First we fold the notecard, getting line EF, as seen below.
Lets fill in a few values, shall we? I will just list them here, but if you are confused, be sure to ask. For clarity's sake, the smaller segments of BE and FD will be named x.
[math] BE=x[/math]
[math]FD=x[/math]
[math]AF=5-x[/math]
[math]EC=5-x[/math]
[math]BA=3[/math]
[math]CD=3[/math]
[math]EC=FC [/math]
Now, you may be confused as to how I came to that final conclusion, so let me edit our diagram.
You can now see that both EC and FC are radii of the circle C, and are therefore the same lenght. But there is more we can determine about FC!
FC is the hypotenuse of triangle FCD, and therefore it's length can be determined through the Pythagorean theorem.

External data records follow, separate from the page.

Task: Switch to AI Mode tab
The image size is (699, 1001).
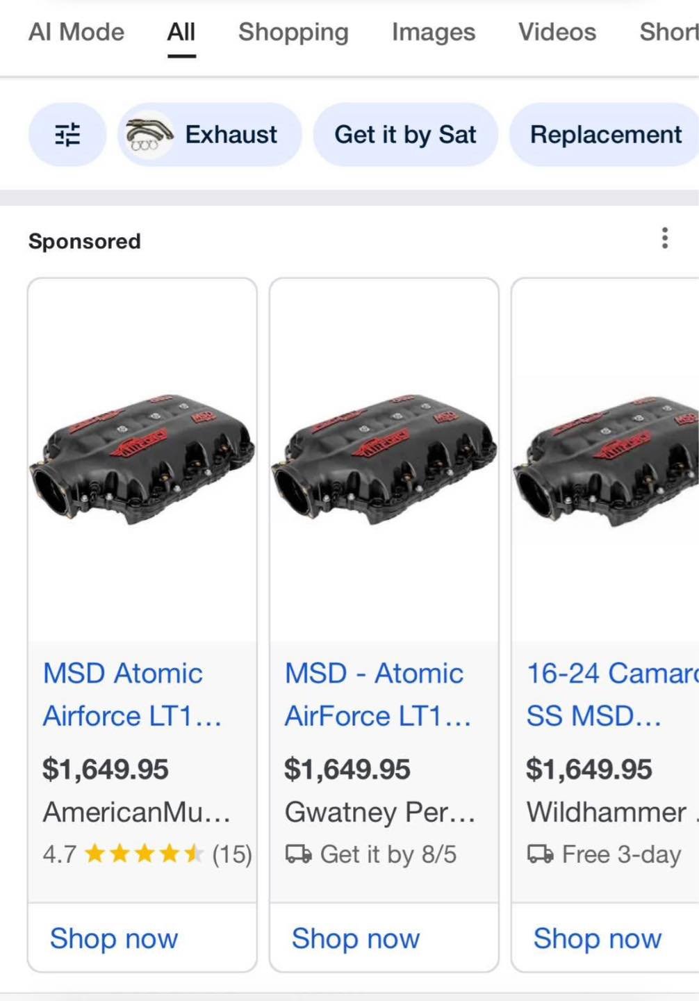Action: [76, 32]
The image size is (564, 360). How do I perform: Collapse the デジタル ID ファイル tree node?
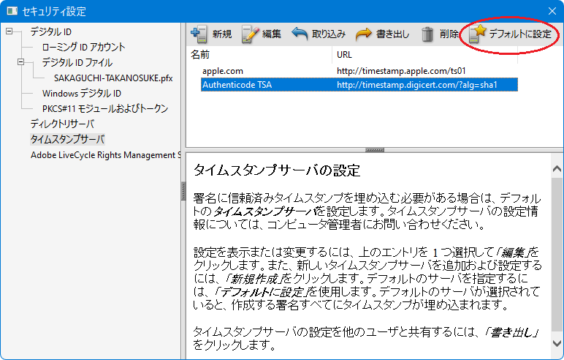[21, 63]
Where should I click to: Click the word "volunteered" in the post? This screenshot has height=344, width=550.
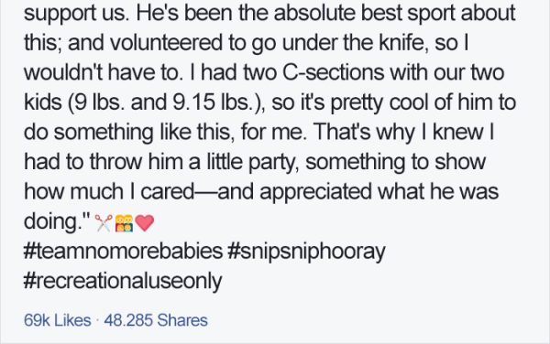click(x=167, y=43)
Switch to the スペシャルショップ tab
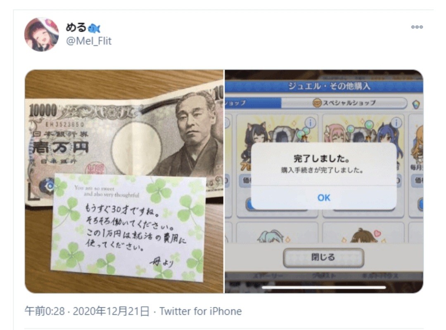Viewport: 446px width, 330px height. (x=344, y=103)
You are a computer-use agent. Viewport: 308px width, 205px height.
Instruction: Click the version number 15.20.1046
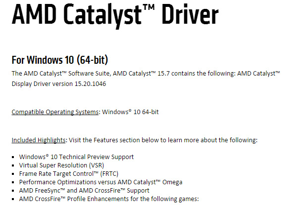[90, 83]
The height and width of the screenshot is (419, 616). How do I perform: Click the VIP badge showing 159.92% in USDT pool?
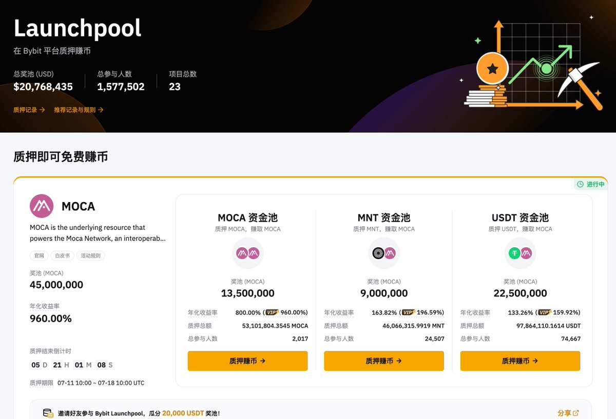point(545,312)
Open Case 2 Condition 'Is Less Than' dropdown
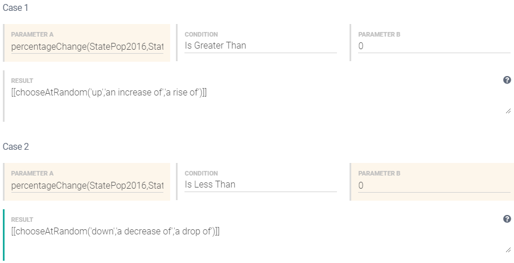Image resolution: width=514 pixels, height=263 pixels. tap(260, 185)
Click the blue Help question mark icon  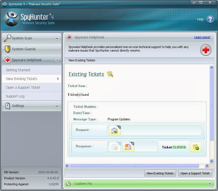coord(210,19)
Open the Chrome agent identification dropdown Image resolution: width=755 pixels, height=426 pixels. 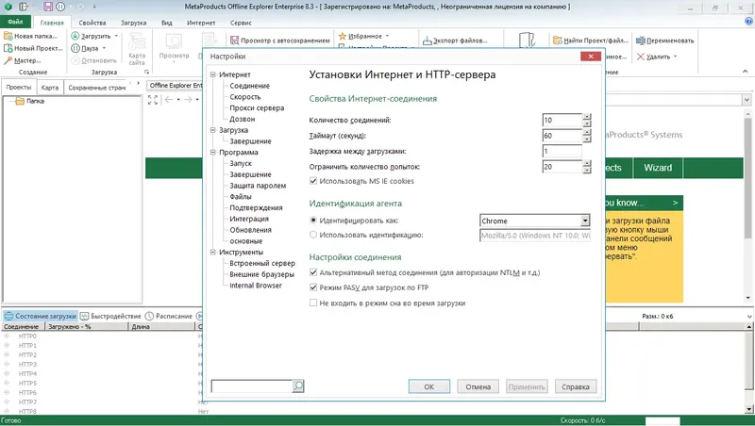584,221
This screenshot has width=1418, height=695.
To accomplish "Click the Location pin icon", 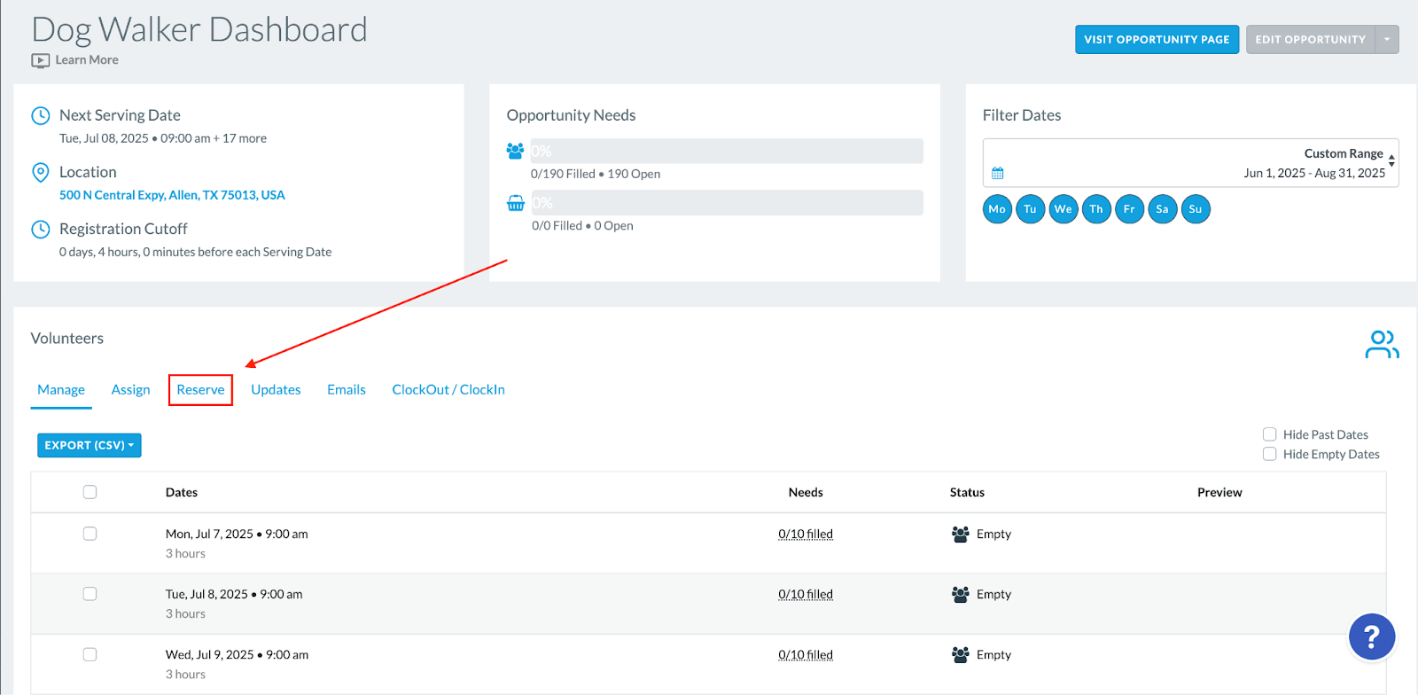I will [40, 172].
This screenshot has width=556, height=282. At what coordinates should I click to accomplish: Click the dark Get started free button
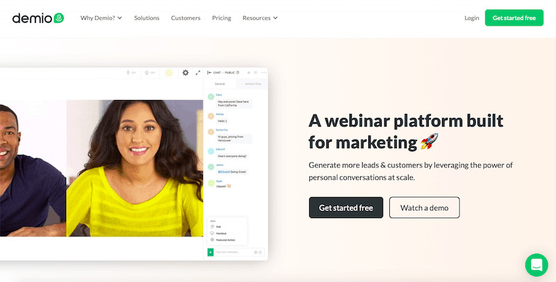[345, 208]
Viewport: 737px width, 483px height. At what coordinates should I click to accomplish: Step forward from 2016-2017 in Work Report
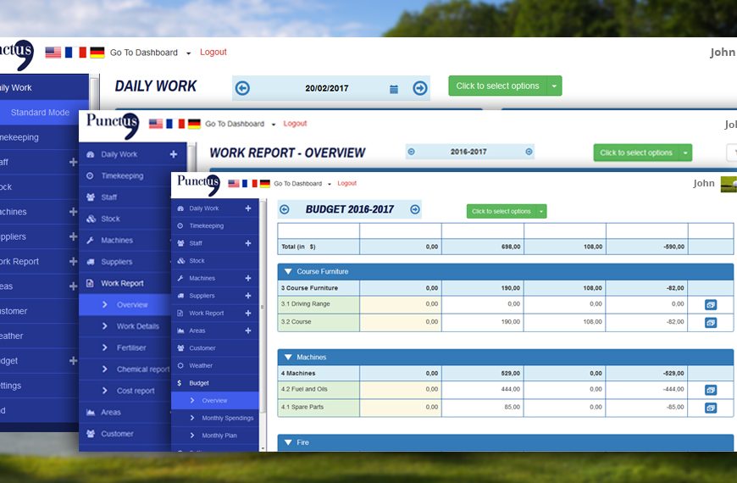coord(529,153)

[math]FD^2+CD^2=FC^2[/math]
plugging in the values we determined earlier;
[math]x^2+3^2=FC^2[/math]
[math]x^2+9=FC^2[/math]
[math]sqrt(x^2+9)=FC[/math]
We can now create an equation to find x, from what we have deduced thus far.
[math] EC=FC[/math]
[math]5-x=sqrt(x^2+9)[/math] (this is where I got stuck yesterday)
[math]5-x (5-x)=x^2+9[/math]
[math]25-10x+x^2=x^2+9[/math]
[math]25-10x=9[/math]
[math]-10x=-16[/math]
[math]x=8/5[/math]
Now that we have x (which is 1.6, as C3P0 got), we must form an equation to plug it into. Let me add to our diagram again, to better explain my process.
(note that I took the circle out, just so it didn't get too cluttered.
As you can see, I dropped in a line through point F, perpendicular to line BC. Let us fill in values again.
[math]FG=3[/math]
[math]GC=x[/math]
[math]EG=5-2x[/math]
We know that GC is x, since it forms rectangle FDCG. The opposite side of FD is also x, so there fore GC must also be, too. Doing this, we have formed triangle FGE, where the hypotenuse, EF, is also the crease. We can find it through the Pythagorean theorem. First, let's plug in for x in line segment EG.
[math]5-2x=EG[/math]
[math]5-2(8/5)=EG[/math]
[math]5-(16/5)=EG[/math]
[math]9/5=EG[/math]
So now, to find the hypotenuse, we must simply do the following equation.
[math]EG^2+FG^2=EF^2[/math]
[math](9/5)^2+3^2=EF^2[/math]
[math](81/25)+9=EF^2[/math]
[math](306/25)=EF^2[/math]
[math](3sqrt34)/5=EF[/math]
So, for our final solution, we have;
[math](3sqrt34)/5=EF[/math]
Now that I have that solved, I'm off to generalize! :thumbup:
Thanks for the help all, it was an interesting one.
Also, C3P0 (if you read this far :lol
, what program were you using in your pictures? It looks pretty nice :thumbup: